06 Cards on the table

Image by Glamhag via Flickr

I think I want to start offering paid Tarot readings. I want to get more motivation to use my Tarot deck more, I want to supplement my luxury budget, and I want to avoid taking on a massive flood of requests (and promptly intimidating myself into only getting half the list done) like I did last time I offered general free Tarot readings.

This is non-theoretical now. If I offered Tarot readings, but expected compensation, what would people consider a reasonable price?

I'm considering pricing based on how many cards I use, because that correlates quite strongly with the complexity of the reading and the time and energy I sink into it. I'd offer free advice on how many cards I'd need (in what layout) to give a good answer to a question- an estimate, if you will. (I often create new layouts, tailored to specific questions; I don't think I've used anything other than the Branch more than three or four times. And that includes the Celtic Cross.) But I also want to set a sort of minimum price, for the time and effort it takes to clear my space.

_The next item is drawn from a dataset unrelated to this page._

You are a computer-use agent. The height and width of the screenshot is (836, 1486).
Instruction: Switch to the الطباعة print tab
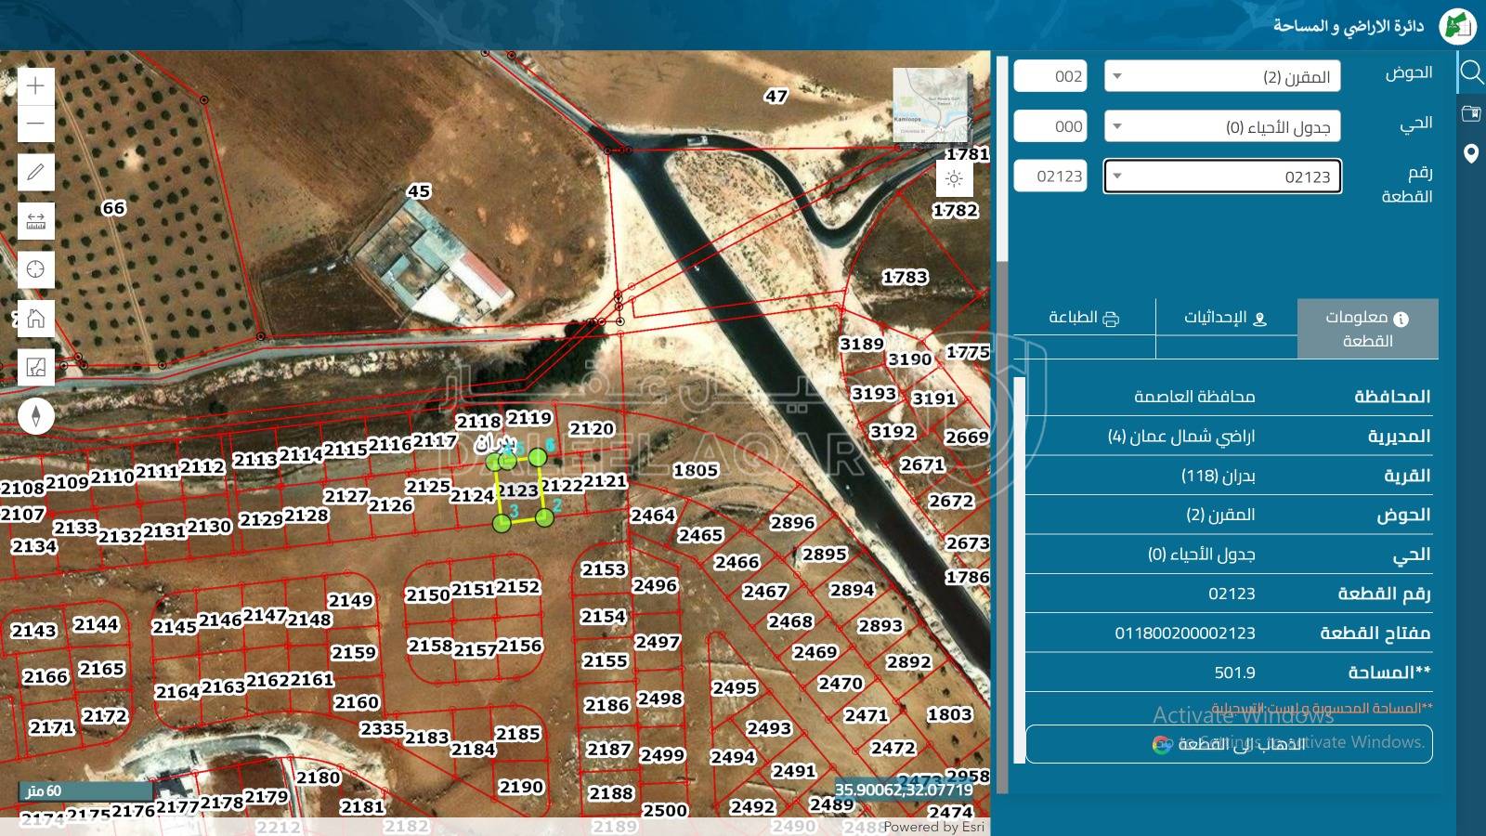click(1084, 318)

How does $3 plus $2/card sound? That would put the Celtic Cross, an 11-card spread (I always use a Querent for it) at $25, which is sort of where I'm basing my price-point. It also puts one-card readings at $5, which was my other target price point. It puts the Branch layout- the most useful one I've found, for 99% of advice-related questions- at $21, which is near the $20 I figure is a fair value for it relative to my non-professional status. That would offer a full write-up- every card on its own in its position, every interaction, what the reading as a whole means- and a photo of the dealt layout, for future reference. Unfortunately, I'm describing badly what a full-writeup entails; maybe somebody who has gotten one can describe it better? I can also do it in real-time over instant messenger, but an e-mail gets copy-edited. It's non-interactive, though...

This is non-theoretical now. Is that price scale reasonable? And who is interested?

I'll wind up sticking it (better-written-out than this!) in my LJ profile if this seems like a reasonable course of action. For now, I cook.